Data for this exercise:
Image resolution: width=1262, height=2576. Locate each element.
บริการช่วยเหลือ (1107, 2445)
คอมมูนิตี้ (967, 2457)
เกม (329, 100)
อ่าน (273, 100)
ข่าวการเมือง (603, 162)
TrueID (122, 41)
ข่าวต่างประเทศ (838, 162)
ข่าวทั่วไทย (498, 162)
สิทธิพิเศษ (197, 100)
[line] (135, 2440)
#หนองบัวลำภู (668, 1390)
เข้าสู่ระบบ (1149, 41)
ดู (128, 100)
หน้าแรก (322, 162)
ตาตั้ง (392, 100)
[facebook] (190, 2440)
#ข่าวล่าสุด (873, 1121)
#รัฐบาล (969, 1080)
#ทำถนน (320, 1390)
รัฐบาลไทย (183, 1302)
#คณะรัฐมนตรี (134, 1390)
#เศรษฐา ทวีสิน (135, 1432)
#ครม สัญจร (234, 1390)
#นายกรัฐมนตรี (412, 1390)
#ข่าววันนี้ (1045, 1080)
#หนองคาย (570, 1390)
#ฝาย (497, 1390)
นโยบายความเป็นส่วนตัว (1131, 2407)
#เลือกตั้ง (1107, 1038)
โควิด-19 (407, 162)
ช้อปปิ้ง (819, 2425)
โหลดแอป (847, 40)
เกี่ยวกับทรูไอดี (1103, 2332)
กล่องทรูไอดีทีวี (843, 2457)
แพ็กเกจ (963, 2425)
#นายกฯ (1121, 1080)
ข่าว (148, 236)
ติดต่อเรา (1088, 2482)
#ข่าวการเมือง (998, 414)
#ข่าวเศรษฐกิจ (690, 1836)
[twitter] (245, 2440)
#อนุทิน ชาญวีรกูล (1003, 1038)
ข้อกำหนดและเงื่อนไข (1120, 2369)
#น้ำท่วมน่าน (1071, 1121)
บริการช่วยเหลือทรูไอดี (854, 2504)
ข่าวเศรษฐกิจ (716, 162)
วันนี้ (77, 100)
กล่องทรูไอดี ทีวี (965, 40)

Required action:
This task calls for an exact reproduction of the lines that start at the one containing "#ข่าวการเมือง (998, 414)" and continue to the end of the entries above.

Answer box:
#ข่าวการเมือง (998, 414)
#ข่าวเศรษฐกิจ (690, 1836)
[twitter] (245, 2440)
#อนุทิน ชาญวีรกูล (1003, 1038)
ข้อกำหนดและเงื่อนไข (1120, 2369)
#น้ำท่วมน่าน (1071, 1121)
บริการช่วยเหลือทรูไอดี (854, 2504)
ข่าวเศรษฐกิจ (716, 162)
วันนี้ (77, 100)
กล่องทรูไอดี ทีวี (965, 40)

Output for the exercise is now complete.